> _Work task_
Lift out, unaltered, the lines of the material below between the line holding "Instruction: Open the user account icon" and the line holding "Given: Collapse the 搜索 search panel", counting both.
**** Supplied records ****
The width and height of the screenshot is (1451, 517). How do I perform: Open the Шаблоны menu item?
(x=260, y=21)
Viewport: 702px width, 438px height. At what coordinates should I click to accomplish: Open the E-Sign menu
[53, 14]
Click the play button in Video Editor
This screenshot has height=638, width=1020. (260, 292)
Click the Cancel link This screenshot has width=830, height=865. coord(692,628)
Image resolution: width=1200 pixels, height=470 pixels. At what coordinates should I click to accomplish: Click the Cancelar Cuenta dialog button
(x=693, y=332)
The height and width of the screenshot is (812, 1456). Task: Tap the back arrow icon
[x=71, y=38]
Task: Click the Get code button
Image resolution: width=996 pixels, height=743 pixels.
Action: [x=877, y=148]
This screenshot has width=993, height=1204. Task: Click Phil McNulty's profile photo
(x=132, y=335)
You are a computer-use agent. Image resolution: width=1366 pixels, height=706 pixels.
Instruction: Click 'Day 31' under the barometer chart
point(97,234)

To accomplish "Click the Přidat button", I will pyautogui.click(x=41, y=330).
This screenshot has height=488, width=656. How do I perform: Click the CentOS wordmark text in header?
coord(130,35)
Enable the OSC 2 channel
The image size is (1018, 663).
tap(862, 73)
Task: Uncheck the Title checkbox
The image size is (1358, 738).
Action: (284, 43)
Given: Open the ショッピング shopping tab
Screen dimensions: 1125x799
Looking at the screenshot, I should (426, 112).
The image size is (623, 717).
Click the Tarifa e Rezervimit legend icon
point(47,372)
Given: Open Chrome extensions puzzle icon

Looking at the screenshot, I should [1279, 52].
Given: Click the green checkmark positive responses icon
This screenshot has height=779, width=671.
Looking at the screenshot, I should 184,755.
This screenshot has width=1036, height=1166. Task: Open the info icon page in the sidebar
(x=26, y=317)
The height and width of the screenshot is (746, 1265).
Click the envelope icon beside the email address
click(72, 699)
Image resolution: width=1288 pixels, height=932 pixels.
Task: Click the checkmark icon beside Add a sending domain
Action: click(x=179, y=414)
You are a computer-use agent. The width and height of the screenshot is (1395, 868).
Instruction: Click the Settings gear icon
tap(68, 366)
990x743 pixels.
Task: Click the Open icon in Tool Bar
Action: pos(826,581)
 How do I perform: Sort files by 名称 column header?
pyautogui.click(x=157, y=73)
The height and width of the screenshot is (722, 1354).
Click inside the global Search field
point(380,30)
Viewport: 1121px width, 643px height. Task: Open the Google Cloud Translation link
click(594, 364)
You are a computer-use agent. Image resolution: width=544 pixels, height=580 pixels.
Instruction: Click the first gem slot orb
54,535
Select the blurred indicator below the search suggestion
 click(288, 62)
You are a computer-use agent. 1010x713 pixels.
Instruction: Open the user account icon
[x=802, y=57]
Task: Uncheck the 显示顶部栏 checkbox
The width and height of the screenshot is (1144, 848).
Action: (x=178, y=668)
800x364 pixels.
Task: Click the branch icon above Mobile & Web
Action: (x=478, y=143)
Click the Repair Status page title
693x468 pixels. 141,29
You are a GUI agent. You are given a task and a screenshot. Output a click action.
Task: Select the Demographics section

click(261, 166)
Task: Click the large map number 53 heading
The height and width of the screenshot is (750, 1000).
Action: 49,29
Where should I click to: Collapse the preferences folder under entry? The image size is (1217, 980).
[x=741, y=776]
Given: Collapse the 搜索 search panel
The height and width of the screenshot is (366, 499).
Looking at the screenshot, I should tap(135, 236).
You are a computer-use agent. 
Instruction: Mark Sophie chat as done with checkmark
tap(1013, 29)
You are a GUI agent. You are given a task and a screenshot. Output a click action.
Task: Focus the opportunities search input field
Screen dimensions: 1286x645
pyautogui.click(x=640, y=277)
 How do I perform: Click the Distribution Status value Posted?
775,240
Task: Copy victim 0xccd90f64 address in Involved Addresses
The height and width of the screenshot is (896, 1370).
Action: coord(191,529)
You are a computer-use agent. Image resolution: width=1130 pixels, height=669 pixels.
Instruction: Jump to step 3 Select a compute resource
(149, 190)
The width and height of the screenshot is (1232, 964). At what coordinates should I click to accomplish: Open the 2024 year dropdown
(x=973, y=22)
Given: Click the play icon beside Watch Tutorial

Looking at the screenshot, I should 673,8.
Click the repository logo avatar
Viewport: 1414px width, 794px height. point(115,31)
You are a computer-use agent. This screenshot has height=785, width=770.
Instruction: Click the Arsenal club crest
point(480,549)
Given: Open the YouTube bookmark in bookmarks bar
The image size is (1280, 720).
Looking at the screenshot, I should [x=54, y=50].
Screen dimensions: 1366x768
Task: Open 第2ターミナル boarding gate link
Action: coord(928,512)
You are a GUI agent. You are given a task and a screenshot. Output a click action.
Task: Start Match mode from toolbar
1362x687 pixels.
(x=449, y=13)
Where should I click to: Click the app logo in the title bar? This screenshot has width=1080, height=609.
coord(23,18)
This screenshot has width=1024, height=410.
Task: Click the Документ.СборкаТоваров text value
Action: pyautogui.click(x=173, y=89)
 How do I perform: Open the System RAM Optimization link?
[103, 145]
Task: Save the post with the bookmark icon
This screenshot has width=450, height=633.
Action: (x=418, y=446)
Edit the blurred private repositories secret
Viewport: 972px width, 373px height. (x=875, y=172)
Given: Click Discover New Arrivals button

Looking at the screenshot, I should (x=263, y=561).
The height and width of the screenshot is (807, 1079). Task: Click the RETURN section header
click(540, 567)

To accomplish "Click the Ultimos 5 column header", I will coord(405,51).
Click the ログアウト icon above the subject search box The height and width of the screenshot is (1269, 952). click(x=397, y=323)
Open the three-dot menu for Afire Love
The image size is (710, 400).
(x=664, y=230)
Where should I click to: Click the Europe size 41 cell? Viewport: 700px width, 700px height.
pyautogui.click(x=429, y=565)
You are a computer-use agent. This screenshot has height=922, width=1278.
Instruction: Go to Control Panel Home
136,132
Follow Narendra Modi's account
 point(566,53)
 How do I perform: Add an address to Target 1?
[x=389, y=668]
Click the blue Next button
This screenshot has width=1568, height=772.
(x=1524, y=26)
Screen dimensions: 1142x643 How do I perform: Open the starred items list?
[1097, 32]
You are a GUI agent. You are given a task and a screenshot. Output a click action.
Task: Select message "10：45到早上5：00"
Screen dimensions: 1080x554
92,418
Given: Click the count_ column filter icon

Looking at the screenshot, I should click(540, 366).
****
> _Answer box_
Instruction: Open the user account icon
[x=802, y=57]
Task: Uncheck the 显示顶部栏 checkbox
The width and height of the screenshot is (1144, 848).
Action: (x=178, y=668)
800x364 pixels.
Task: Click the branch icon above Mobile & Web
Action: (x=478, y=143)
Click the Repair Status page title
693x468 pixels. 141,29
You are a GUI agent. You are given a task and a screenshot. Output a click action.
Task: Select the Demographics section

click(261, 166)
Task: Click the large map number 53 heading
The height and width of the screenshot is (750, 1000).
Action: 49,29
Where should I click to: Collapse the preferences folder under entry? The image size is (1217, 980).
[x=741, y=776]
Given: Collapse the 搜索 search panel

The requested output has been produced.